Methods: This was a phase IIb double-blind, randomized, placebo controlled study (GSK funded; clinicaltrials.gov # NCT01808261). At 30 international sites, patients with ischemic stroke 24-72 hours prior and deficits in gait were randomized to two IV infusions of GSK249320 or placebo. Primary outcome measure was change in gait velocity from baseline to Day 90.
Results: A total of 134 subjects were randomized. The two groups were overall well matched at baseline. The study was stopped at the pre-specified interim analysis because the treatment difference met the predefined futility criteria cutoff. Secondary endpoints, including gait analyzed categorically and upper extremity function (Box & Blocks score), were concordant. The two IV infusions of GSK249320 were well tolerated. Although direct evidence that the therapy reached the biological target was not available, indirect evidence of target binding was suggested by the substantial reduction in free MAG plasma levels with GSK249320 treatment.
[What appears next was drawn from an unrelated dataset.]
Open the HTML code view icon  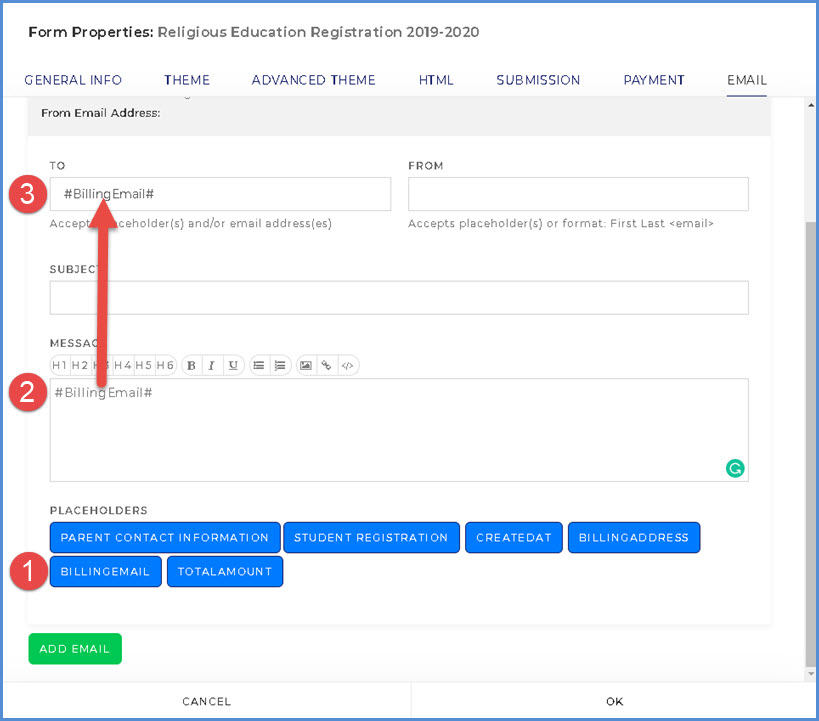(347, 366)
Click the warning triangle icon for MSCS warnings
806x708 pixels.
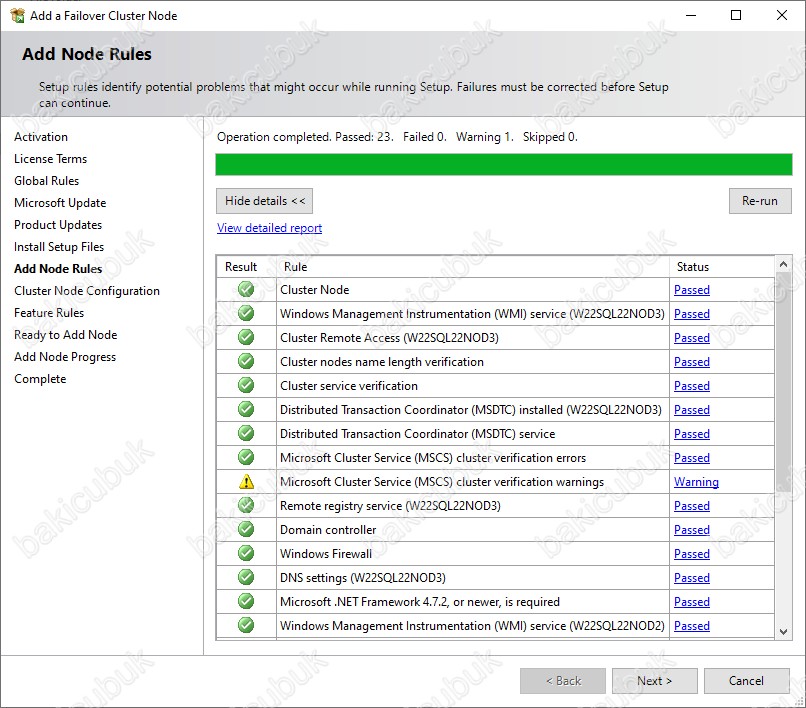pyautogui.click(x=246, y=482)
Conclusions: The monoclonal antibody GSK249320 administered IV within 72 hours of stroke onset demonstrated no improvement in gait velocity as compared to placebo. The antibody was well tolerated and showed low immunogenicity, findings that may prove useful to future studies aiming to use a monoclonal antibody to modify activity in specific biological pathways in order to improve recovery from stroke.